サンプル001■React + TypeScript: State as a Snapshot 01

ボタンクリックで何が起こったのか、順を追って確かめましょう。

  1. まずonSubmitイベントハンドラが呼び出されます。
  2. そこで実行されるのが状態変数設定関数setIsSentです。新たな値(true)はレンダリングのキューに加えられます。
  3. そしてReactが改められた状態変数値(isSent)にもとづいてコンポーネントを再レンダーするのです。

レンダリングはそのときとったスナップショット

レンダリング」とは、Reactが関数であるコンポーネントを呼び出すことです。関数が返すJSXは、いわばそのときのUIのスナップショットといえるでしょう。プロパティやイベントハンドラ、ローカル変数は、すべてレンダリング時の状態にもとづいて計算されます。

返されるUIのスナップショットは、インタラクティブです。そのため、入力に応じて何を起こすか決めるイベントハンドラなどのロジックも含まれます。そこで、Reactはこのスナップショットに合わせて画面を更新したうえで、イベントハンドラとつなぎ込むのです。結果として、たとえばボタンを押せば、JSXのクリックハンドラが呼び出されます。

• 元データ
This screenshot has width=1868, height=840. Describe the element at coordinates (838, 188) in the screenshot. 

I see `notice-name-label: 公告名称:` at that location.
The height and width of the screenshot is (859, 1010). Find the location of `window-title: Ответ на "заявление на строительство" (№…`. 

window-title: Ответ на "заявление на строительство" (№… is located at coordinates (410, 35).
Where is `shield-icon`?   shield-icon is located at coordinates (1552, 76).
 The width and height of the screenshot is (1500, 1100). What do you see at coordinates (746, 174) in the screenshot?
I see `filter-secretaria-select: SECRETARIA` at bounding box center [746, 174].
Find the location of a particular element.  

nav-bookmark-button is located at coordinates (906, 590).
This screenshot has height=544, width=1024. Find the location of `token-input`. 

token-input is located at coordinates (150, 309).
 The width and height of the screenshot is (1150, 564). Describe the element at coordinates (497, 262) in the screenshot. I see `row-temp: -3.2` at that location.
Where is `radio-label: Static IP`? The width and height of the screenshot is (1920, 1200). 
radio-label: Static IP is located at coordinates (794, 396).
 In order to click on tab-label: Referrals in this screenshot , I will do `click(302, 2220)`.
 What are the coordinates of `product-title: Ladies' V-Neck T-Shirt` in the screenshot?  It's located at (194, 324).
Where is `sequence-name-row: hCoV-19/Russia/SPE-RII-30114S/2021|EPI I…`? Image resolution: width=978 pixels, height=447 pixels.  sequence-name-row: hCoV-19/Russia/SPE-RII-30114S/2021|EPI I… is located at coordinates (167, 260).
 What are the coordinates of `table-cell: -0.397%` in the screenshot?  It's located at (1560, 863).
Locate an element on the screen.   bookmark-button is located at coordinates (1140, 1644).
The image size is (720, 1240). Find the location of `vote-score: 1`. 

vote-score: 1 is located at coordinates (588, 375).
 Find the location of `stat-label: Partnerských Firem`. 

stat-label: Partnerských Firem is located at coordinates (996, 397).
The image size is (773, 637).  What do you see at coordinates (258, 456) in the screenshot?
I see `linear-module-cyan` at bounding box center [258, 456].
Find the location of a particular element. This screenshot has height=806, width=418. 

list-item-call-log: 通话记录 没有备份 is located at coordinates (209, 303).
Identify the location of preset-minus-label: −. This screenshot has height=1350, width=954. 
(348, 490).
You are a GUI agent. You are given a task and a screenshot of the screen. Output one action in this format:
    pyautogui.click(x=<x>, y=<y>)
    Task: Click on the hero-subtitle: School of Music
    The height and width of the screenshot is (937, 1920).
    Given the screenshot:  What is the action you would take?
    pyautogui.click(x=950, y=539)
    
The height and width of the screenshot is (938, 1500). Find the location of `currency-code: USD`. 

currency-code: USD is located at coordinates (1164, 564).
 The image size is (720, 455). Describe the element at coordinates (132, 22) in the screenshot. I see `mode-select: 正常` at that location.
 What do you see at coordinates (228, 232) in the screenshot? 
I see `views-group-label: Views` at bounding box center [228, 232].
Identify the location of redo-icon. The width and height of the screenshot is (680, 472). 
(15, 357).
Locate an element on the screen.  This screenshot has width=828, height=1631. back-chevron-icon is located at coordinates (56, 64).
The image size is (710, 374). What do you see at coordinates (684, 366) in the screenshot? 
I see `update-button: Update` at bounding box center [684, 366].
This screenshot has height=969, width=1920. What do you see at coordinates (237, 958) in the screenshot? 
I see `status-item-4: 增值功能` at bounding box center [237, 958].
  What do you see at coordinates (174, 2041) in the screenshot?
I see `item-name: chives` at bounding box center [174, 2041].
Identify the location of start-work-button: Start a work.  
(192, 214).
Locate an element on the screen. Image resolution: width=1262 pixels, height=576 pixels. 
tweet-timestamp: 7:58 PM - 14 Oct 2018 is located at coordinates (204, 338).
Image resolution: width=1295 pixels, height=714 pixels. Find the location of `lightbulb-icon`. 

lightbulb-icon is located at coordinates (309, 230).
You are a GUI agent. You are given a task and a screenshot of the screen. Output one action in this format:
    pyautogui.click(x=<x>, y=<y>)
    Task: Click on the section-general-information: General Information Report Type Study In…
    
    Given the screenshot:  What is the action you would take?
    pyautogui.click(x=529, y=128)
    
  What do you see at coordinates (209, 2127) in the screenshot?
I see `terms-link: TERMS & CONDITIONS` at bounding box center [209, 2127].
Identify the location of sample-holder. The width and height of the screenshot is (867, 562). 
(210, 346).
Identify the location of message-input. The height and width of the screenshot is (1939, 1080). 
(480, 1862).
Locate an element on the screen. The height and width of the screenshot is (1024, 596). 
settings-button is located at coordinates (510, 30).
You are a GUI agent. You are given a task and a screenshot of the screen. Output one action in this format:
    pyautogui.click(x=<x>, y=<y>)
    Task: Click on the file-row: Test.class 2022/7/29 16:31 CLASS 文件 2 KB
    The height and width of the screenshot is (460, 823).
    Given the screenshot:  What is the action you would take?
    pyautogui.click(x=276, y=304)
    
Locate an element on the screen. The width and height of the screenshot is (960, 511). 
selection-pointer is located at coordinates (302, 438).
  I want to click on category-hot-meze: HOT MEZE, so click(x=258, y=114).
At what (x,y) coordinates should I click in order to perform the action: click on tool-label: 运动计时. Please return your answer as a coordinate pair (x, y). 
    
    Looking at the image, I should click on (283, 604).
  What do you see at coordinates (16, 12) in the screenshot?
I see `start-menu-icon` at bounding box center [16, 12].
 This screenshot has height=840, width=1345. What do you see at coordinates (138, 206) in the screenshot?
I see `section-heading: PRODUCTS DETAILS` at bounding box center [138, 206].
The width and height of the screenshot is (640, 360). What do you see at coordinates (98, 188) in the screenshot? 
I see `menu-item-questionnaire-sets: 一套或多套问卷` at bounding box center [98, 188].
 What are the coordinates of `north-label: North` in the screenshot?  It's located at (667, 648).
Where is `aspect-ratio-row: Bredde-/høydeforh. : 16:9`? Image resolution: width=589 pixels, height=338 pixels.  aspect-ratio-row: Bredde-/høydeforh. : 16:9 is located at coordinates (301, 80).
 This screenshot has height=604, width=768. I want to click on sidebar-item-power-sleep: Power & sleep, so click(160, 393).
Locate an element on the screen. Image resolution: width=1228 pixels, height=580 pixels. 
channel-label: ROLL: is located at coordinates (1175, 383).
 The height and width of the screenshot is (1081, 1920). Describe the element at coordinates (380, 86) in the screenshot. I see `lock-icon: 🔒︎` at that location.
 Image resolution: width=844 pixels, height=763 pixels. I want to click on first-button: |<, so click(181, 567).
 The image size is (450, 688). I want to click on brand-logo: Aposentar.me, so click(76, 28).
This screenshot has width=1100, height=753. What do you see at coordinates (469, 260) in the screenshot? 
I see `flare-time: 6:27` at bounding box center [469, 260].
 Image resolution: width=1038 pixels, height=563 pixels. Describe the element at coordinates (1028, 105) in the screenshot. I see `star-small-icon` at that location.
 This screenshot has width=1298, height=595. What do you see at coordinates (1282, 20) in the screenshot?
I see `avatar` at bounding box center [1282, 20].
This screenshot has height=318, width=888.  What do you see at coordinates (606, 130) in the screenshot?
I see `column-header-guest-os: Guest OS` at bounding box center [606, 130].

• 指示
a - 本文について、次の問いに答えてください。
(i) onSubmitイベントハンドラが呼び出されたあとに実行される状態変数設定関数は何ですか。
(ii) 本文では「レンダリング」とは何のことだと説明されていますか。
(iii) ボタンを押すと何が呼び出されますか。
b - 次の各文が本文の内容と合っているかどうかを判断してください。根拠となる本文の言葉もそのまま引用してください。
(i) setIsSentで設定された新たな値(true)は、レンダリングのキューに加えられる。
(ii) プロパティやイベントハンドラ、ローカル変数は、レンダリング時の状態にもとづいて計算される。
(iii) 返されるUIのスナップショットは、インタラクティブではない。
c - 本文のうち「1. まずonSubmitイベントハンドラが呼び出されます。」で始まり「ントを再レンダーするのです。」までの部分を、「再レンダー」を「再描画」に置き換えて書き直してください。

• 解答
a -
(i) setIsSentです。
(ii) Reactが関数であるコンポーネントを呼び出すことです。
(iii) JSXのクリックハンドラが呼び出されます。

b -
(i) はい。「新たな値(true)はレンダリングのキューに加えられます。」
(ii) はい。「プロパティやイベントハンドラ、ローカル変数は、すべてレンダリング時の状態にもとづいて計算されます。」
(iii) いいえ。「返されるUIのスナップショットは、インタラクティブです。」

c -
1. まずonSubmitイベントハンドラが呼び出されます。
  2. そこで実行されるのが状態変数設定関数setIsSentです。新たな値(true)はレンダリングのキューに加えられます。
  3. そしてReactが改められた状態変数値(isSent)にもとづいてコンポーネントを再描画するのです。